----- The data
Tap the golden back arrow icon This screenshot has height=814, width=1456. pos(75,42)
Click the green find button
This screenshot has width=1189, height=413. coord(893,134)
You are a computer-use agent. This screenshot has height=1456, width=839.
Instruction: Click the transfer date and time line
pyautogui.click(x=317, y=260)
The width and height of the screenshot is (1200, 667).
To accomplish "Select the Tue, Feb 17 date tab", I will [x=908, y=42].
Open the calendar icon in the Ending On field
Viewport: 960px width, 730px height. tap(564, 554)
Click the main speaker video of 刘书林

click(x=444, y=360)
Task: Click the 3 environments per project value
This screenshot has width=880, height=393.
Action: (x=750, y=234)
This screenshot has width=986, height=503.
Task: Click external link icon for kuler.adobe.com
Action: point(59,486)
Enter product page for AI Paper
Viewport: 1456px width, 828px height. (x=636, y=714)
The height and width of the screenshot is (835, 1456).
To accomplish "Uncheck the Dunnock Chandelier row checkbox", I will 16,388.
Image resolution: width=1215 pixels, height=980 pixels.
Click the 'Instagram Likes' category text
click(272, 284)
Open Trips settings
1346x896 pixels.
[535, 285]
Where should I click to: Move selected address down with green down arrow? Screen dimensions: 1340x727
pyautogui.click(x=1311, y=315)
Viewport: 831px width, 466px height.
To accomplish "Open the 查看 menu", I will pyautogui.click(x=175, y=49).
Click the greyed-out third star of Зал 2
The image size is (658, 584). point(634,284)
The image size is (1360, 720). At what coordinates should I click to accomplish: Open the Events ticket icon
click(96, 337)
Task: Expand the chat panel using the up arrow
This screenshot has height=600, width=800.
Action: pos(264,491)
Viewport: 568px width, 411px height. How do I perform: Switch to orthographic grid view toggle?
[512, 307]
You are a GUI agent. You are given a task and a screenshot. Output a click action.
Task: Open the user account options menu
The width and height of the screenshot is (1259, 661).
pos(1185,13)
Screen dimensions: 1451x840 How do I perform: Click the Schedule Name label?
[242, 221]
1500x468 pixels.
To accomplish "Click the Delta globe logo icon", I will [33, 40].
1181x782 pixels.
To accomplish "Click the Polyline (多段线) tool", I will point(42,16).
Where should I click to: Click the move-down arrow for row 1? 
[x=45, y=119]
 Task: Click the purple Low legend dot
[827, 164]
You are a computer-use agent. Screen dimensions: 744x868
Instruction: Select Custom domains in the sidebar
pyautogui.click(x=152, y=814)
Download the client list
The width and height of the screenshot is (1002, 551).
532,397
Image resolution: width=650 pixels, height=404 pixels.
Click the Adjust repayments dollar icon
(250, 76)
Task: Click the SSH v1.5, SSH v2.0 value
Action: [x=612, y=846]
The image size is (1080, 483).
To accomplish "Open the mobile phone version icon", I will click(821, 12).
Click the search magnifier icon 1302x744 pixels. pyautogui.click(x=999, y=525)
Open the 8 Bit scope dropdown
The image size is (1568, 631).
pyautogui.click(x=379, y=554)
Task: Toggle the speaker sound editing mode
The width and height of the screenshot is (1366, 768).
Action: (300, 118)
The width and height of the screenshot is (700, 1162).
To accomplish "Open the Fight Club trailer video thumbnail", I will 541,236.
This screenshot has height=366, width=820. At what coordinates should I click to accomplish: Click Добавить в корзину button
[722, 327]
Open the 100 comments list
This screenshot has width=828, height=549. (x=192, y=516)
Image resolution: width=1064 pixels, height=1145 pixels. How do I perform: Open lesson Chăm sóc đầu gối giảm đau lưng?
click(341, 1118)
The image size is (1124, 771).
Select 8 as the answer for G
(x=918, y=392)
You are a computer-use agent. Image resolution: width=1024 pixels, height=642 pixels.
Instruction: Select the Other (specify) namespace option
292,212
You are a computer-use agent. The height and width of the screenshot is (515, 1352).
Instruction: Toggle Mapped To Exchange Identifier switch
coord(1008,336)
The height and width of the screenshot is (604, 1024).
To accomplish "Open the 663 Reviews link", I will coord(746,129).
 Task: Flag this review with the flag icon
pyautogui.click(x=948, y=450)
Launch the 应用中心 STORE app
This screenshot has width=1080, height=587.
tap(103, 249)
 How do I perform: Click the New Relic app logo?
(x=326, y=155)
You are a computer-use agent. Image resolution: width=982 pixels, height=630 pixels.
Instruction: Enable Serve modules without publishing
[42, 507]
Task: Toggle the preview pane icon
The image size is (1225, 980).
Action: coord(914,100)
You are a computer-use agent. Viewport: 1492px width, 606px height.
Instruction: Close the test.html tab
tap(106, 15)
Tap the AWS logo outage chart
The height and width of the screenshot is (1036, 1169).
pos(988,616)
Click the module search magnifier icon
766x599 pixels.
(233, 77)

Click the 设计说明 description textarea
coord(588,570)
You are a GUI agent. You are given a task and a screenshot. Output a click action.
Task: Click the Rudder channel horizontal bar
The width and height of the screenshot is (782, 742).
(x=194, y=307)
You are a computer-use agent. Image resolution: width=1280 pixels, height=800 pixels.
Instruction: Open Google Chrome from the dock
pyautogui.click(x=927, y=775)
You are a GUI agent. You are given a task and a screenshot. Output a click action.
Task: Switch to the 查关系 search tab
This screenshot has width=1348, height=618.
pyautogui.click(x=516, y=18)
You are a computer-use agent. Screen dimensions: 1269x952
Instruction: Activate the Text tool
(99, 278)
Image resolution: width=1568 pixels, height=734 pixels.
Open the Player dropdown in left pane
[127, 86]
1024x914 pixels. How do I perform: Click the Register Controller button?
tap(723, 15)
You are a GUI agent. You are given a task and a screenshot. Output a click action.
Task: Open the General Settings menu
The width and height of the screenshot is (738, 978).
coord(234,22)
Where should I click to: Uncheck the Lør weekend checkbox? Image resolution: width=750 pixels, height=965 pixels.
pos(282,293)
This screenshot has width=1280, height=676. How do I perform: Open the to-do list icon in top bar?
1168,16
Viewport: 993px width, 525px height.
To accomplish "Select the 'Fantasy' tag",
----------
What is expected:
Once more, write out all the data exactly.

Result of this task:
Tap the golden back arrow icon This screenshot has height=814, width=1456. pos(75,42)
Click the green find button
This screenshot has width=1189, height=413. coord(893,134)
You are a computer-use agent. This screenshot has height=1456, width=839.
Instruction: Click the transfer date and time line
pyautogui.click(x=317, y=260)
The width and height of the screenshot is (1200, 667).
To accomplish "Select the Tue, Feb 17 date tab", I will [x=908, y=42].
Open the calendar icon in the Ending On field
Viewport: 960px width, 730px height. tap(564, 554)
Click the main speaker video of 刘书林

click(x=444, y=360)
Task: Click the 3 environments per project value
This screenshot has width=880, height=393.
Action: (x=750, y=234)
This screenshot has width=986, height=503.
Task: Click external link icon for kuler.adobe.com
Action: point(59,486)
Enter product page for AI Paper
Viewport: 1456px width, 828px height. (x=636, y=714)
The height and width of the screenshot is (835, 1456).
To accomplish "Uncheck the Dunnock Chandelier row checkbox", I will 16,388.
Image resolution: width=1215 pixels, height=980 pixels.
Click the 'Instagram Likes' category text
click(272, 284)
Open Trips settings
1346x896 pixels.
[535, 285]
Where should I click to: Move selected address down with green down arrow? Screen dimensions: 1340x727
pyautogui.click(x=1311, y=315)
Viewport: 831px width, 466px height.
To accomplish "Open the 查看 menu", I will pyautogui.click(x=175, y=49).
Click the greyed-out third star of Зал 2
The image size is (658, 584). point(634,284)
The image size is (1360, 720). At what coordinates should I click to accomplish: Open the Events ticket icon
click(96, 337)
Task: Expand the chat panel using the up arrow
This screenshot has height=600, width=800.
Action: pos(264,491)
Viewport: 568px width, 411px height. How do I perform: Switch to orthographic grid view toggle?
[512, 307]
You are a GUI agent. You are given a task and a screenshot. Output a click action.
Task: Open the user account options menu
The width and height of the screenshot is (1259, 661).
pos(1185,13)
Screen dimensions: 1451x840 How do I perform: Click the Schedule Name label?
[242, 221]
1500x468 pixels.
To accomplish "Click the Delta globe logo icon", I will [33, 40].
1181x782 pixels.
To accomplish "Click the Polyline (多段线) tool", I will point(42,16).
Where should I click to: Click the move-down arrow for row 1? 
[x=45, y=119]
 Task: Click the purple Low legend dot
[827, 164]
You are a computer-use agent. Screen dimensions: 744x868
Instruction: Select Custom domains in the sidebar
pyautogui.click(x=152, y=814)
Download the client list
The width and height of the screenshot is (1002, 551).
532,397
Image resolution: width=650 pixels, height=404 pixels.
Click the Adjust repayments dollar icon
(250, 76)
Task: Click the SSH v1.5, SSH v2.0 value
Action: [x=612, y=846]
The image size is (1080, 483).
To accomplish "Open the mobile phone version icon", I will click(821, 12).
Click the search magnifier icon 1302x744 pixels. pyautogui.click(x=999, y=525)
Open the 8 Bit scope dropdown
The image size is (1568, 631).
pyautogui.click(x=379, y=554)
Task: Toggle the speaker sound editing mode
The width and height of the screenshot is (1366, 768).
Action: (300, 118)
The width and height of the screenshot is (700, 1162).
To accomplish "Open the Fight Club trailer video thumbnail", I will 541,236.
This screenshot has height=366, width=820. At what coordinates should I click to accomplish: Click Добавить в корзину button
[722, 327]
Open the 100 comments list
This screenshot has width=828, height=549. (x=192, y=516)
Image resolution: width=1064 pixels, height=1145 pixels. How do I perform: Open lesson Chăm sóc đầu gối giảm đau lưng?
click(341, 1118)
The image size is (1124, 771).
Select 8 as the answer for G
(x=918, y=392)
You are a computer-use agent. Image resolution: width=1024 pixels, height=642 pixels.
Instruction: Select the Other (specify) namespace option
292,212
You are a computer-use agent. The height and width of the screenshot is (515, 1352).
Instruction: Toggle Mapped To Exchange Identifier switch
coord(1008,336)
The height and width of the screenshot is (604, 1024).
To accomplish "Open the 663 Reviews link", I will coord(746,129).
 Task: Flag this review with the flag icon
pyautogui.click(x=948, y=450)
Launch the 应用中心 STORE app
This screenshot has width=1080, height=587.
tap(103, 249)
 How do I perform: Click the New Relic app logo?
(x=326, y=155)
You are a computer-use agent. Image resolution: width=982 pixels, height=630 pixels.
Instruction: Enable Serve modules without publishing
[42, 507]
Task: Toggle the preview pane icon
The image size is (1225, 980).
Action: coord(914,100)
You are a computer-use agent. Viewport: 1492px width, 606px height.
Instruction: Close the test.html tab
tap(106, 15)
Tap the AWS logo outage chart
The height and width of the screenshot is (1036, 1169).
pos(988,616)
Click the module search magnifier icon
766x599 pixels.
(233, 77)

Click the 设计说明 description textarea
coord(588,570)
You are a GUI agent. You are given a task and a screenshot. Output a click action.
Task: Click the Rudder channel horizontal bar
The width and height of the screenshot is (782, 742).
(x=194, y=307)
You are a computer-use agent. Image resolution: width=1280 pixels, height=800 pixels.
Instruction: Open Google Chrome from the dock
pyautogui.click(x=927, y=775)
You are a GUI agent. You are given a task and a screenshot. Output a click action.
Task: Switch to the 查关系 search tab
This screenshot has width=1348, height=618.
pyautogui.click(x=516, y=18)
You are a computer-use agent. Screen dimensions: 1269x952
Instruction: Activate the Text tool
(99, 278)
Image resolution: width=1568 pixels, height=734 pixels.
Open the Player dropdown in left pane
[127, 86]
1024x914 pixels. How do I perform: Click the Register Controller button?
tap(723, 15)
You are a GUI agent. You are given a task and a screenshot. Output a click action.
Task: Open the General Settings menu
The width and height of the screenshot is (738, 978).
coord(234,22)
Where should I click to: Uncheck the Lør weekend checkbox? Image resolution: width=750 pixels, height=965 pixels.
pos(282,293)
This screenshot has width=1280, height=676. How do I perform: Open the to-do list icon in top bar?
1168,16
Viewport: 993px width, 525px height.
To accomplish "Select the 'Fantasy' tag",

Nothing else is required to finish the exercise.